PROBLEM TO SOLVE → Return the number of lines below with "computer" in them, and nothing else.

:::::

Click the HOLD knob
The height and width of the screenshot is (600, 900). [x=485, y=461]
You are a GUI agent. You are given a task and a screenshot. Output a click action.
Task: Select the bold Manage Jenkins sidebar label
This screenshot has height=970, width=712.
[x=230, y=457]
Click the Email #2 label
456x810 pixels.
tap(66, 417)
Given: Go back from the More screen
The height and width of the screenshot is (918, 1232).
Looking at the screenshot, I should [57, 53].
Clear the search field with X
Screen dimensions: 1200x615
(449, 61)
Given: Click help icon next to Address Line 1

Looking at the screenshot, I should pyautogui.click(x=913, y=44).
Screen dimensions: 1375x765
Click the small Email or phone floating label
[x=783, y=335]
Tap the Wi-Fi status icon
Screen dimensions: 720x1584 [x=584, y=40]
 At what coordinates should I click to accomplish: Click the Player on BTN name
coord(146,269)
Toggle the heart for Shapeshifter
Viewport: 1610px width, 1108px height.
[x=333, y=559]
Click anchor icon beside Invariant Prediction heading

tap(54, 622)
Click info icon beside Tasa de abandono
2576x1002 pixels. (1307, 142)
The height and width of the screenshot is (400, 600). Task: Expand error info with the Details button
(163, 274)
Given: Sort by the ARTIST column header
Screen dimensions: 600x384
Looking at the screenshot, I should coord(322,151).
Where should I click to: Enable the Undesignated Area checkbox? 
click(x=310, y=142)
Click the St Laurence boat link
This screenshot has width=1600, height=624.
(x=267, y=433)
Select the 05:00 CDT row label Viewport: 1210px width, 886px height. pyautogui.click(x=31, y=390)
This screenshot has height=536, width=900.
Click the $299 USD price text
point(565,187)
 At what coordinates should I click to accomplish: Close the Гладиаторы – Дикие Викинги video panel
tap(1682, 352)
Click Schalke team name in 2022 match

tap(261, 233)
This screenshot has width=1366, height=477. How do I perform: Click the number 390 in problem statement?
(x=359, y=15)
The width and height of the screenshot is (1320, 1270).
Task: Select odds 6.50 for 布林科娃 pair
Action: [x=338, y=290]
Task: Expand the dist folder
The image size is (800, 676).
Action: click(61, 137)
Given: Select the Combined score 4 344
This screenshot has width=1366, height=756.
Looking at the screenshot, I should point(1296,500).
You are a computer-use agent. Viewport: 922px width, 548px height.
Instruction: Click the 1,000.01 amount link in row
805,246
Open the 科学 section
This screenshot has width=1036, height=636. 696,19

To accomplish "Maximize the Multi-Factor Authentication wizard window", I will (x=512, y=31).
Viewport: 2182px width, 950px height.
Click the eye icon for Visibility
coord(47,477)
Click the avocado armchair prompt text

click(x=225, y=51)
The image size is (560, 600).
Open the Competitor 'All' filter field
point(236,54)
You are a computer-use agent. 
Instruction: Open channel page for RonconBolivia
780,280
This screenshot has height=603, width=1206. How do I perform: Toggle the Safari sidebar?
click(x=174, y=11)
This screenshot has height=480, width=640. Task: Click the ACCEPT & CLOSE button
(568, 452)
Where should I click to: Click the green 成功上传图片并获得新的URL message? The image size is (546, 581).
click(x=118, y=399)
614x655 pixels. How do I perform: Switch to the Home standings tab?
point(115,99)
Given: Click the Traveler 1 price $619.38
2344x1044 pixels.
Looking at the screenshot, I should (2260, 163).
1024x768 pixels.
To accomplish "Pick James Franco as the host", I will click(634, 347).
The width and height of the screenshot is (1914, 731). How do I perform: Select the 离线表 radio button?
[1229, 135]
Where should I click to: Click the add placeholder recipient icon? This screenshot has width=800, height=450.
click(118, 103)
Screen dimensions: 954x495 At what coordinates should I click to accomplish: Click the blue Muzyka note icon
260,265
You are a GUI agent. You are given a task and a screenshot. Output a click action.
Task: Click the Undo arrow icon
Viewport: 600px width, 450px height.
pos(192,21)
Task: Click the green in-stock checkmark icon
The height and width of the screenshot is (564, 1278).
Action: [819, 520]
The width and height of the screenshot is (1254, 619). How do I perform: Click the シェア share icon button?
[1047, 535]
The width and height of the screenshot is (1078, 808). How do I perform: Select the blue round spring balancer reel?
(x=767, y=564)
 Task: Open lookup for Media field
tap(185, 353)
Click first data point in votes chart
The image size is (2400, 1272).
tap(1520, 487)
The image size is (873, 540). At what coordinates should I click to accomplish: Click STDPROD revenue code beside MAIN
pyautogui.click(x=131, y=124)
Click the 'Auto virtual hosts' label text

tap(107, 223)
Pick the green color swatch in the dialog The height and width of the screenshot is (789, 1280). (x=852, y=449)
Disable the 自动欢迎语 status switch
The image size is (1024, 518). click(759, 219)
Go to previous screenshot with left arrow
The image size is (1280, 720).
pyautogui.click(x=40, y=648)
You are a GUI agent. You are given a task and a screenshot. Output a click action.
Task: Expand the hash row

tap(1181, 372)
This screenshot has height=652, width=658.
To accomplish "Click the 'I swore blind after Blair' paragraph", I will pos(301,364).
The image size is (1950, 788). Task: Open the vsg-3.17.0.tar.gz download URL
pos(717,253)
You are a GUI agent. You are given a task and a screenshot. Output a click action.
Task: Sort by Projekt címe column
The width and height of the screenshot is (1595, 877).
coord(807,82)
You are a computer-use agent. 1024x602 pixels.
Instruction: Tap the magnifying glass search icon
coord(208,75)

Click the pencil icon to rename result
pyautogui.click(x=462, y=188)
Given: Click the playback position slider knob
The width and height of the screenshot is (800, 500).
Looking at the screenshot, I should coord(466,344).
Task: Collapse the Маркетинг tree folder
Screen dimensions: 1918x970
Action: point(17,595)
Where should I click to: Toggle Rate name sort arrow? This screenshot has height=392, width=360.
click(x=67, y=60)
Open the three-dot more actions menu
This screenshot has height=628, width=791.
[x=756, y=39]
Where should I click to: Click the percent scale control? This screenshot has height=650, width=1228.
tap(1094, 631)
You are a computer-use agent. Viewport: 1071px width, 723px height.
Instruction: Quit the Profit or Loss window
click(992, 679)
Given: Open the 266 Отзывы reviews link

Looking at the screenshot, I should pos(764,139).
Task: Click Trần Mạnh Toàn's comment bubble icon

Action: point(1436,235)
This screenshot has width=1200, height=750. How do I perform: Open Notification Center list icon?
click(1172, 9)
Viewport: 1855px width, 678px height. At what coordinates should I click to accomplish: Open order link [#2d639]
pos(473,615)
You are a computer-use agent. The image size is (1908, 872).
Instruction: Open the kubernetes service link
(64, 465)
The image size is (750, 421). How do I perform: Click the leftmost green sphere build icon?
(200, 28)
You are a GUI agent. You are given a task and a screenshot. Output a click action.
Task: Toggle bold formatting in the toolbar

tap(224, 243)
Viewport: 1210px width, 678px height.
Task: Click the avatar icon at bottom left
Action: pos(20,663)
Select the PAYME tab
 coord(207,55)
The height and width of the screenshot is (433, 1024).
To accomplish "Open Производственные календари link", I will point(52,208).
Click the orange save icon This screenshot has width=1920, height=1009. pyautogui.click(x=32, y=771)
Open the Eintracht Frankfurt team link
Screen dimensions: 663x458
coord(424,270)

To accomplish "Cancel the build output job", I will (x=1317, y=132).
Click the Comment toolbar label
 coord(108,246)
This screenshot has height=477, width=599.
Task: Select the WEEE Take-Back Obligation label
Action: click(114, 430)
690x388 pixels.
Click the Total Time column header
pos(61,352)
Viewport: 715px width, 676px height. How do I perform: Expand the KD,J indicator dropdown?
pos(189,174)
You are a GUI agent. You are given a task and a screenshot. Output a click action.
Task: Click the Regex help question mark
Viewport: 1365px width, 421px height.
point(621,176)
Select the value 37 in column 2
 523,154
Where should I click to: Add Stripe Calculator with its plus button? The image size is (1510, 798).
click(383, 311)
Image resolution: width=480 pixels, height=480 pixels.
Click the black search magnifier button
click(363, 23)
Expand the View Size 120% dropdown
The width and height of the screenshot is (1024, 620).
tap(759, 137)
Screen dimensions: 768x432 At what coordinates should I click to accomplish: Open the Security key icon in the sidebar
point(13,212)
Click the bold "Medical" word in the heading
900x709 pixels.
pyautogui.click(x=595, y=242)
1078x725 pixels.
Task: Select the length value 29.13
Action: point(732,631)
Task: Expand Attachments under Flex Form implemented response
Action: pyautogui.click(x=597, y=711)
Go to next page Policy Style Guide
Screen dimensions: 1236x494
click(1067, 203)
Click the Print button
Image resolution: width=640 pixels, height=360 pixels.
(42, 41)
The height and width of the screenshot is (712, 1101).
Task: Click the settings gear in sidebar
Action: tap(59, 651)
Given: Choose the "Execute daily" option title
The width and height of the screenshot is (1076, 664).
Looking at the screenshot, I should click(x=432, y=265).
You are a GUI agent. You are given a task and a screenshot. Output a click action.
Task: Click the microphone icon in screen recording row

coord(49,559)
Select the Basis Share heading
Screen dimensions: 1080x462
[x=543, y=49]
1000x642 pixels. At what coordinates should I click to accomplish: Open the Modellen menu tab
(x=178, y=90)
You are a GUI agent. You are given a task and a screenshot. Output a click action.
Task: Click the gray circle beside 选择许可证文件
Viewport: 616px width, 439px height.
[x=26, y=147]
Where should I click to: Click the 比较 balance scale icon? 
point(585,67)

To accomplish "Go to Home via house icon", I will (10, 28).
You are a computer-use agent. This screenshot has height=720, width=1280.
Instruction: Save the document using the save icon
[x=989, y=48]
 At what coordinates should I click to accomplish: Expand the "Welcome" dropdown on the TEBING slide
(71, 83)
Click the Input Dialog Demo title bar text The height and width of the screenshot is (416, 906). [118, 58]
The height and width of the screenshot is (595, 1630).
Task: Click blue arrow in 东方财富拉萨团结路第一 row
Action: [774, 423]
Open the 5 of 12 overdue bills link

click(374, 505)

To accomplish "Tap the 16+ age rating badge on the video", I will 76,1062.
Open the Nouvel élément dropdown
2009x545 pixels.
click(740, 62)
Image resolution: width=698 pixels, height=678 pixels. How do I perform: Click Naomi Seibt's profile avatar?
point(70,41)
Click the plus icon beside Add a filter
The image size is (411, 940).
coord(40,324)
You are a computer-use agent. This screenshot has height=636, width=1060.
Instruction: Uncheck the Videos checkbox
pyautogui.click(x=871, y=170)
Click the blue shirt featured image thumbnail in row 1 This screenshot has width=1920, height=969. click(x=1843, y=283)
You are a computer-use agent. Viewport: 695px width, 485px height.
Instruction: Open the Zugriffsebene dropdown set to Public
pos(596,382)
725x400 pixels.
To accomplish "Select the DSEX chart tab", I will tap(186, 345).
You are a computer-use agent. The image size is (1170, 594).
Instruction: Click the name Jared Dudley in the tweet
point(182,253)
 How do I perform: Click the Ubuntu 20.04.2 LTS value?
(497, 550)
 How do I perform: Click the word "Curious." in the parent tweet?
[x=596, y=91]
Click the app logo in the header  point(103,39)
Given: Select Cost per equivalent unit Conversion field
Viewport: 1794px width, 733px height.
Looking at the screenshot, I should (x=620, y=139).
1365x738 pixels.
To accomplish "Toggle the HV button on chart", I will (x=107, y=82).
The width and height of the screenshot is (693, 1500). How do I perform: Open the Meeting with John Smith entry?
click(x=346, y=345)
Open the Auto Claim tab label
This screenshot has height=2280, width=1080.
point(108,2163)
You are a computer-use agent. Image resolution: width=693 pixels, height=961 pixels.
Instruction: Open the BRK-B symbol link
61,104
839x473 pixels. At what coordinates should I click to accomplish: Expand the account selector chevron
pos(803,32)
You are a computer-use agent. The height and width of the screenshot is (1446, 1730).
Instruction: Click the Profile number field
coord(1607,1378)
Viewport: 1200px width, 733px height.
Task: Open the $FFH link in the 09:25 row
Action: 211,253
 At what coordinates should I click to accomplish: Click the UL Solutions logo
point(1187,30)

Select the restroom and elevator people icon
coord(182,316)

:::::

ANSWER BOX → 11